If GLP-1s are ineffective or responses are incomplete, alternatives and supplementary strategies include:
– Metabolic/bariatric surgery: Procedures such as sleeve gastrectomy and Roux-en-Y gastric bypass produce substantial, durable weight loss (average 25–35%) and improve metabolic health. Surgery also changes incretin signaling, increasing GLP-1 activity and insulin sensitivity in ways that can complement drug therapy. Experts argue surgery should be considered as a parallel treatment option rather than solely a last resort.
– Combination pharmacotherapy: Obesity involves multiple pathways—appetite, reward, gut-brain hormones, and energy expenditure—so combining agents that target different mechanisms is increasingly supported by evidence. Pairing incretin agents with drugs such as phentermine, topiramate, or bupropion-naltrexone, or using multi-receptor agents (for example, newer drugs that stimulate more than one receptor), can improve response when monotherapy is insufficient.
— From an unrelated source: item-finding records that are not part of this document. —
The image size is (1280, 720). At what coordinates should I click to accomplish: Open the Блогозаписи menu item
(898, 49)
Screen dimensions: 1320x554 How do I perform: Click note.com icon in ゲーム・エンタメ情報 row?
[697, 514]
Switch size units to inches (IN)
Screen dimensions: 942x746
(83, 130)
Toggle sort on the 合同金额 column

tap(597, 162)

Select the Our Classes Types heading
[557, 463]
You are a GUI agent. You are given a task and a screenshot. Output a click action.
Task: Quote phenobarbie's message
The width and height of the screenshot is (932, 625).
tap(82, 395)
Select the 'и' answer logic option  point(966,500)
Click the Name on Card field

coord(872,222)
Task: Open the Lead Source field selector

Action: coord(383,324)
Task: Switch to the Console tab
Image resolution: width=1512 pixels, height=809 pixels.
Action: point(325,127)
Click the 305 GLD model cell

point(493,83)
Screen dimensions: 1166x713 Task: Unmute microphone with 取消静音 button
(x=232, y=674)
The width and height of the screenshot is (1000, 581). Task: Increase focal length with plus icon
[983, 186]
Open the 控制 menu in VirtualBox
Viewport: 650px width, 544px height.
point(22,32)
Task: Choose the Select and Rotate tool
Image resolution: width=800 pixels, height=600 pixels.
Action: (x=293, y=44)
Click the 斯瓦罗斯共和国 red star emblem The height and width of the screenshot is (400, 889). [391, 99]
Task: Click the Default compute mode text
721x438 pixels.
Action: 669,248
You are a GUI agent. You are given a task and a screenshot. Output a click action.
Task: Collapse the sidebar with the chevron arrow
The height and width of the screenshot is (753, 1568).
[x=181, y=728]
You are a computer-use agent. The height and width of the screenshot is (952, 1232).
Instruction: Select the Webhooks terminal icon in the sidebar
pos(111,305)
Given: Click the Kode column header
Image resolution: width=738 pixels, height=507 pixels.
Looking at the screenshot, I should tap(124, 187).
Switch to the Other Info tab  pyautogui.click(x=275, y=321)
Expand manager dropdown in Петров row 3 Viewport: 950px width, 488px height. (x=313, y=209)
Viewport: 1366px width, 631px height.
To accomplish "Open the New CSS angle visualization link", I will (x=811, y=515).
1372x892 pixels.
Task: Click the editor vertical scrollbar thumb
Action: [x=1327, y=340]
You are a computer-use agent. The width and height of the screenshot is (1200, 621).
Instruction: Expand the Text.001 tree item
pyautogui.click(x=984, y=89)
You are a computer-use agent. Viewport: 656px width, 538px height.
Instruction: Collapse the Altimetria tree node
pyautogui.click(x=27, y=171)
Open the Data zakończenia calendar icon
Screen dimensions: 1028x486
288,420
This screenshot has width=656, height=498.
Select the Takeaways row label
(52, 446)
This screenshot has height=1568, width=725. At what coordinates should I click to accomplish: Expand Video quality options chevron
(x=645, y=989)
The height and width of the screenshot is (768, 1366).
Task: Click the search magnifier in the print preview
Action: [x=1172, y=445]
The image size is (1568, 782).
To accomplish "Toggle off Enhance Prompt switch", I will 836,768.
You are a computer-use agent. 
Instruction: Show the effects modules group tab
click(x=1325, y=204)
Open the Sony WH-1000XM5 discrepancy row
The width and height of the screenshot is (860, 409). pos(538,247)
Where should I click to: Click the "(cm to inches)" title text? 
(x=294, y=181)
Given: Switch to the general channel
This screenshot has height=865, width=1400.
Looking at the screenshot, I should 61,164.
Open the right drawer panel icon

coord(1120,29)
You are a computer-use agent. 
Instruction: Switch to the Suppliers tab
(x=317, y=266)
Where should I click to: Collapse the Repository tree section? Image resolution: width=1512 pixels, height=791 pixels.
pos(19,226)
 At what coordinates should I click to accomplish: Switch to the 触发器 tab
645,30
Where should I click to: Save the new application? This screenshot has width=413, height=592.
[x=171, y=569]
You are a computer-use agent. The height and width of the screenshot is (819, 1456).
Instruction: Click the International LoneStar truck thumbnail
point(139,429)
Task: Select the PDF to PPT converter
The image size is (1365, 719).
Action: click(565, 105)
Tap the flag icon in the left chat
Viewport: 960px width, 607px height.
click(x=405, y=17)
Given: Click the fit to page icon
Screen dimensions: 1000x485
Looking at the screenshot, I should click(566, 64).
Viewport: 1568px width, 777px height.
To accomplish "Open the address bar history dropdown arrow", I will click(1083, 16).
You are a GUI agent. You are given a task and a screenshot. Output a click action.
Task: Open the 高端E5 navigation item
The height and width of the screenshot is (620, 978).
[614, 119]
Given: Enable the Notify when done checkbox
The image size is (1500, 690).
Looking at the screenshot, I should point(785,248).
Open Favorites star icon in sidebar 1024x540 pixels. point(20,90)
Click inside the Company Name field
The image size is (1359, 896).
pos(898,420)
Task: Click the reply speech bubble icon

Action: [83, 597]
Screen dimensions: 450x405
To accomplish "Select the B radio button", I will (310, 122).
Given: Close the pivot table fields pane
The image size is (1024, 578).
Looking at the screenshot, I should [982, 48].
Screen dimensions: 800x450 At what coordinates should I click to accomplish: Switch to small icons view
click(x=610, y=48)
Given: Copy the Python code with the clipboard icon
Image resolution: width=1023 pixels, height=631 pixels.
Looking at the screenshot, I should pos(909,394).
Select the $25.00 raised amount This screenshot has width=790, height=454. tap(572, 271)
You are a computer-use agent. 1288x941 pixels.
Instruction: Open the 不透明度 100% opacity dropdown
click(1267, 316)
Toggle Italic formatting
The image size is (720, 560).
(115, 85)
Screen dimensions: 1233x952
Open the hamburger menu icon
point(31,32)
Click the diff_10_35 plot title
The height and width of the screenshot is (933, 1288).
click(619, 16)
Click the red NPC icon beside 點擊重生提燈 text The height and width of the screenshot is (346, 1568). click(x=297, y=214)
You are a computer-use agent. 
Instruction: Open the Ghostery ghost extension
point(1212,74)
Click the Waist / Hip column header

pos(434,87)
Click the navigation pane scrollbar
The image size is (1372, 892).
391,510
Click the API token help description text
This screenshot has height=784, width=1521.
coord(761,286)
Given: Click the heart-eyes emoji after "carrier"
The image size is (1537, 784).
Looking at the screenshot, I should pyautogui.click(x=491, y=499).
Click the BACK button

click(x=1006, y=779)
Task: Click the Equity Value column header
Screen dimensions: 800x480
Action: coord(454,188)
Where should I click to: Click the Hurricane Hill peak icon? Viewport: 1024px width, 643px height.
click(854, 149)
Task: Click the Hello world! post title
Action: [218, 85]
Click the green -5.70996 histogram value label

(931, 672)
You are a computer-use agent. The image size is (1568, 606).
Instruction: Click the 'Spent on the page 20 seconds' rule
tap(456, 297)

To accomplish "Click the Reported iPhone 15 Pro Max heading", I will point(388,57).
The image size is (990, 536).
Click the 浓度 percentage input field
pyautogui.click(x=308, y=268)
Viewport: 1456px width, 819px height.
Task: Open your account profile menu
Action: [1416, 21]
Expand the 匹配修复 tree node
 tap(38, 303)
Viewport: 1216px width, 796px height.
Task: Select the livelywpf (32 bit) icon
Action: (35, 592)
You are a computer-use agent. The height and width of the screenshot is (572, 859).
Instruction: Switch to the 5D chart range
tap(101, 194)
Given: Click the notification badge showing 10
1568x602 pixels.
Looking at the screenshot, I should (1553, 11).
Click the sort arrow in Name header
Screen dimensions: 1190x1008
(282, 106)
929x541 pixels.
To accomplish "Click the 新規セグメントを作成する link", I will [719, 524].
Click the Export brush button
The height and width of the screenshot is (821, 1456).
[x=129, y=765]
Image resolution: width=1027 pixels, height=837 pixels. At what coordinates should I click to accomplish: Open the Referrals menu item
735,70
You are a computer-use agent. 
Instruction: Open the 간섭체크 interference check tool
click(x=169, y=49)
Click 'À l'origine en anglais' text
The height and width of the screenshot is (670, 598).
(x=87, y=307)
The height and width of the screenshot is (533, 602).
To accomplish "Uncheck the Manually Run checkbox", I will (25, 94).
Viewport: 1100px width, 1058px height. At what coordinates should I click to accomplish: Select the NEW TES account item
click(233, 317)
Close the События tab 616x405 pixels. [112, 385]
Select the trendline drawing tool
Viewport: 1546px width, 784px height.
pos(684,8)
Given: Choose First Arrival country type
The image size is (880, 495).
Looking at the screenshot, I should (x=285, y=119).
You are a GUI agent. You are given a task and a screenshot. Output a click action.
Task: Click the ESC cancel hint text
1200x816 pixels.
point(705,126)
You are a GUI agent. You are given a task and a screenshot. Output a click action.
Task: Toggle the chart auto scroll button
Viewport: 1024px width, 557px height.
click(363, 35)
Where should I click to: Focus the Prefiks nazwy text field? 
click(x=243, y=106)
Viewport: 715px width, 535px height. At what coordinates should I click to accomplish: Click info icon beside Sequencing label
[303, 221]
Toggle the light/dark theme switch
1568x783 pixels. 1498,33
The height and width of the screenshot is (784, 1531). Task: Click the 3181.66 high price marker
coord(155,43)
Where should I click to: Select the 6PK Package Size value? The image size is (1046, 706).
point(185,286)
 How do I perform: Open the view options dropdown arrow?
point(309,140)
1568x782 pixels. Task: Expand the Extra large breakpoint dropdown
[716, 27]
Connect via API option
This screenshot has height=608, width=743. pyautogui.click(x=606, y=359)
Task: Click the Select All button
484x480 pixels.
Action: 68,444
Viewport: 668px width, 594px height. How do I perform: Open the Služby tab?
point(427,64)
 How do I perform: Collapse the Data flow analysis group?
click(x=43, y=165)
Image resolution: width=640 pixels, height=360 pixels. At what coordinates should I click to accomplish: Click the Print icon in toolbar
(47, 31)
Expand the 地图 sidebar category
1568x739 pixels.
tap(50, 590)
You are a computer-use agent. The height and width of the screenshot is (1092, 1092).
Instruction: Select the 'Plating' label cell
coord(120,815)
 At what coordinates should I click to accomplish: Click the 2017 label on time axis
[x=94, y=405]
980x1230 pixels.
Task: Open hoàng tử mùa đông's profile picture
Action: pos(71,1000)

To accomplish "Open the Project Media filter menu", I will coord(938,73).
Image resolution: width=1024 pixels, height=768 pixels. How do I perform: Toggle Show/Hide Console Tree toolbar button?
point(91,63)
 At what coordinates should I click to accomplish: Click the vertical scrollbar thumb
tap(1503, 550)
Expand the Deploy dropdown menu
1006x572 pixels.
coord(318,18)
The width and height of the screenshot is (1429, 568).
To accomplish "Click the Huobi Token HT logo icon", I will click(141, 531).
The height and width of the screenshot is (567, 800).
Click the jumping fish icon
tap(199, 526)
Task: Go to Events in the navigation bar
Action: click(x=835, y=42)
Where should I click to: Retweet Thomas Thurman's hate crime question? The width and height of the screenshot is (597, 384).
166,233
– Alternative medications: For some patients, drugs that act on multiple receptors or using different classes of weight-loss medications—either instead of or in combination with GLP-1s—may be effective.
– Lifestyle and behavioral strategies: Dietary changes remain foundational. Reducing refined carbohydrates and added sugars while emphasizing protein and vegetables supports weight loss; combining aerobic and resistance exercise helps burn calories and preserve muscle mass. Dietary patterns like the Mediterranean, DASH, or MIND diets, along with careful attention to hydration, protein intake, and caloric balance, are recommended for weight loss and cardiometabolic health.
The study’s findings contribute to a growing focus on precision medicine for obesity: clinicians are increasingly seeking to identify who benefits most from specific therapies and when to consider alternative pathways. For now, if a patient does not respond to GLP-1 therapy, clinicians should first optimize medication use and address contributing medical or lifestyle factors, then consider combination pharmacotherapy, alternative agents, or bariatric surgery as appropriate. Further research is needed to confirm how genetic variants affect weight-loss outcomes and to guide personalized treatment strategies.